TO DO => Nothing in the records may change. Print them all again.

(Data items)

▬▬▬▬▬▬

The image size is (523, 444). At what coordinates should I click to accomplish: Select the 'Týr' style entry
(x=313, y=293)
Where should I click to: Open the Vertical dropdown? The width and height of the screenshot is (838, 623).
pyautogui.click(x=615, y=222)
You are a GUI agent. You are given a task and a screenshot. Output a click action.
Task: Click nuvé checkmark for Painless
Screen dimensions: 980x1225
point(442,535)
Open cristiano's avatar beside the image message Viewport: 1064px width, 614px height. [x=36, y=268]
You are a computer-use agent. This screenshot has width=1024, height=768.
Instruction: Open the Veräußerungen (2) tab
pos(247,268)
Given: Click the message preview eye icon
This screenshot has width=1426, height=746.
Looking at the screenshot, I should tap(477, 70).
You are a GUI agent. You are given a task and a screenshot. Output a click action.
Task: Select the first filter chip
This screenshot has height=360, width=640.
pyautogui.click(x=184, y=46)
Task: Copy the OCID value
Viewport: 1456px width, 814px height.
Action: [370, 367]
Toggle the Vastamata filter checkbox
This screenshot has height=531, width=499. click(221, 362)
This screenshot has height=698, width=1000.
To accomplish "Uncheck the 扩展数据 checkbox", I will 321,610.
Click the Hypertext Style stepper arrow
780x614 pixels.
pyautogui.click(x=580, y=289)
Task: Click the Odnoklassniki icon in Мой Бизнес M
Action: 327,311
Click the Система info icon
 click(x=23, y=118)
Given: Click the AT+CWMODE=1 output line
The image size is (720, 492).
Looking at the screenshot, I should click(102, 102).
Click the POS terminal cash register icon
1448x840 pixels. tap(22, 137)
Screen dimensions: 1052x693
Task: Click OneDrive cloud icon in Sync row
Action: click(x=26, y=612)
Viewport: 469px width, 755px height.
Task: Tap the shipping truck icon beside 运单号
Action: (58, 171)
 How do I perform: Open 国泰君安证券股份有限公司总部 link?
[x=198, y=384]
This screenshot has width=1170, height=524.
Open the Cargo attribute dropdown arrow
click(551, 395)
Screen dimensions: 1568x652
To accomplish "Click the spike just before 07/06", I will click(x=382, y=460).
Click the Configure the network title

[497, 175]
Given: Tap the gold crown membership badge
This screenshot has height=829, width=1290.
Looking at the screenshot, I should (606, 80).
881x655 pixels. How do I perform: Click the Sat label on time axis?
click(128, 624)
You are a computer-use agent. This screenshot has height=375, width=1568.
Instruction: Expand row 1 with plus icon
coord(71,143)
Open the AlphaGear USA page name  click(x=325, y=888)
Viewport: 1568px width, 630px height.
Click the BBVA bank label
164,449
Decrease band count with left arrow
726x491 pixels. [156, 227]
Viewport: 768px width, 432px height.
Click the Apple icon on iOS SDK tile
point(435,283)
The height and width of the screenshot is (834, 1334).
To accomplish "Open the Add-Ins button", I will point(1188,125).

▬▬▬▬▬▬

EXPECTED ANSWER =>
The image size is (523, 444). At what coordinates should I click to accomplish: Select the 'Týr' style entry
(x=313, y=293)
Where should I click to: Open the Vertical dropdown? The width and height of the screenshot is (838, 623).
pyautogui.click(x=615, y=222)
You are a GUI agent. You are given a task and a screenshot. Output a click action.
Task: Click nuvé checkmark for Painless
Screen dimensions: 980x1225
point(442,535)
Open cristiano's avatar beside the image message Viewport: 1064px width, 614px height. [x=36, y=268]
You are a computer-use agent. This screenshot has width=1024, height=768.
Instruction: Open the Veräußerungen (2) tab
pos(247,268)
Given: Click the message preview eye icon
This screenshot has width=1426, height=746.
Looking at the screenshot, I should tap(477, 70).
You are a GUI agent. You are given a task and a screenshot. Output a click action.
Task: Select the first filter chip
This screenshot has height=360, width=640.
pyautogui.click(x=184, y=46)
Task: Copy the OCID value
Viewport: 1456px width, 814px height.
Action: [370, 367]
Toggle the Vastamata filter checkbox
This screenshot has height=531, width=499. click(221, 362)
This screenshot has height=698, width=1000.
To accomplish "Uncheck the 扩展数据 checkbox", I will 321,610.
Click the Hypertext Style stepper arrow
780x614 pixels.
pyautogui.click(x=580, y=289)
Task: Click the Odnoklassniki icon in Мой Бизнес M
Action: 327,311
Click the Система info icon
 click(x=23, y=118)
Given: Click the AT+CWMODE=1 output line
The image size is (720, 492).
Looking at the screenshot, I should click(102, 102).
Click the POS terminal cash register icon
1448x840 pixels. tap(22, 137)
Screen dimensions: 1052x693
Task: Click OneDrive cloud icon in Sync row
Action: click(x=26, y=612)
Viewport: 469px width, 755px height.
Task: Tap the shipping truck icon beside 运单号
Action: (58, 171)
 How do I perform: Open 国泰君安证券股份有限公司总部 link?
[x=198, y=384]
This screenshot has width=1170, height=524.
Open the Cargo attribute dropdown arrow
click(551, 395)
Screen dimensions: 1568x652
To accomplish "Click the spike just before 07/06", I will click(x=382, y=460).
Click the Configure the network title

[497, 175]
Given: Tap the gold crown membership badge
This screenshot has height=829, width=1290.
Looking at the screenshot, I should (606, 80).
881x655 pixels. How do I perform: Click the Sat label on time axis?
click(128, 624)
You are a computer-use agent. This screenshot has height=375, width=1568.
Instruction: Expand row 1 with plus icon
coord(71,143)
Open the AlphaGear USA page name  click(x=325, y=888)
Viewport: 1568px width, 630px height.
Click the BBVA bank label
164,449
Decrease band count with left arrow
726x491 pixels. [156, 227]
Viewport: 768px width, 432px height.
Click the Apple icon on iOS SDK tile
point(435,283)
The height and width of the screenshot is (834, 1334).
To accomplish "Open the Add-Ins button", I will point(1188,125).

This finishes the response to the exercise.